The action is fast-paced, but the prime issue in the film is the plot itself. Marvel prides itself on making its films relatable to the public, using terrorism and other modern conflicts to form the basis for their superhero doctrine. Director Christopher Nolan’s “Batman” films used domestic terrorism and crime to modernize its villains. “Batman v. Superman” director Zack Snyder shuns both these ideas to return to aliens without a cause and heroes cloaked in melodramatic grimness that make the plot even harder to endure. The sloppy writing frequently loses the audience. Snyder crammed five films into one: a new Batman original story, an introduction of Batman and Superman with some sort of backstory to explain Bruce Wayne’s burning hatred for Clark Kent, a trailer for the long-awaited “Justice League” movie, the unexplained history between Superman and Lex Luthor and a Wonder Woman original story. With so many things going on, the movie does not develop the characters apart from a senseless darkness that detracts from the overall story.

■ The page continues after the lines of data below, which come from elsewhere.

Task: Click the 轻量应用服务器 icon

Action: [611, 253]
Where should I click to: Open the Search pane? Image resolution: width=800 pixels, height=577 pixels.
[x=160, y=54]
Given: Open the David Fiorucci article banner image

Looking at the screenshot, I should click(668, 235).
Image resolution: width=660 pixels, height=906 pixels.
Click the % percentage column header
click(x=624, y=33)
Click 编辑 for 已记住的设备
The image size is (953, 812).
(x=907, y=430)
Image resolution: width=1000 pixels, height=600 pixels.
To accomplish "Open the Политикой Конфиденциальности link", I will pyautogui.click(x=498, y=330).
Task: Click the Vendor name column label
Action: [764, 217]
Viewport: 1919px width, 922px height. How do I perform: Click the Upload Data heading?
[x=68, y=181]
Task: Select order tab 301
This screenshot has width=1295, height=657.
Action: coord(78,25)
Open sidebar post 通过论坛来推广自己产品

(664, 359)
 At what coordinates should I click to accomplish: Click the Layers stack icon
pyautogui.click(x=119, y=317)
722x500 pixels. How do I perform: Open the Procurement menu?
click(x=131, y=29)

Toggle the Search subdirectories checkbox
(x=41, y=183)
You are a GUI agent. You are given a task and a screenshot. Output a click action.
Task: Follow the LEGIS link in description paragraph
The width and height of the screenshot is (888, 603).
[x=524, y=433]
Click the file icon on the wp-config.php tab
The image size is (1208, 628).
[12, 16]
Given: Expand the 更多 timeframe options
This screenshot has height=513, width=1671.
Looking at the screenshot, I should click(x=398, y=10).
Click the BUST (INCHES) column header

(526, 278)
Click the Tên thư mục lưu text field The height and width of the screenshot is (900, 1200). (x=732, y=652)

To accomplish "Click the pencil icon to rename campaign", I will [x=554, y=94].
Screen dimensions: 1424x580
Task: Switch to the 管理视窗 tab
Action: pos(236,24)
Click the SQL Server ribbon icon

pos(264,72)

Ben Affleck’s characterization of Batman seems to be Snyder’s concession to modernization, breaking the traditional Batman tenet of “no killing.” His interpretation of the caped crusader is consumed by an us-or-them rhetoric that was birthed by the War on Terror. Snyder claims in interviews that he was inspired by Frank Miller’s 1986 landmark adaptation of Batman in “The Dark Knight Returns,” where as he ages, Batman becomes increasingly cynical. This series was a reaction against the light-hearted do-gooder heroes that would cause a revolution that birthed Marvel heroes like Deadpool. But if Snyder wanted to create a contrast between the often comedic Marvel franchise, he picked the wrong time. Superman (Henry Cavill), in particular, lacks current relevance and, while Affleck’s Batman is more of a vigilante we want to see in the world, he shattered a tenant of the character. Snyder instead created an “Avengers” wannabe, with similiar shots and dialogue that does not fit the stiff characterizations of the DC Comics universe. Lex Luthor’s (Jesse Eisenberg) speech comparing Superman to God almost perfectly mimics Loki’s (Tom Hiddleston) monologue in “The Avengers.” The film’s only saving grace was its brief introduction of Wonder Woman (Gal Gadot). Her power rivals Superman’s power, and she is easily more helpful during the “final battle” than Batman. As the first and only superheroine slated to helm her own film, her backstory was the only original part of  “Batman v. Superman.”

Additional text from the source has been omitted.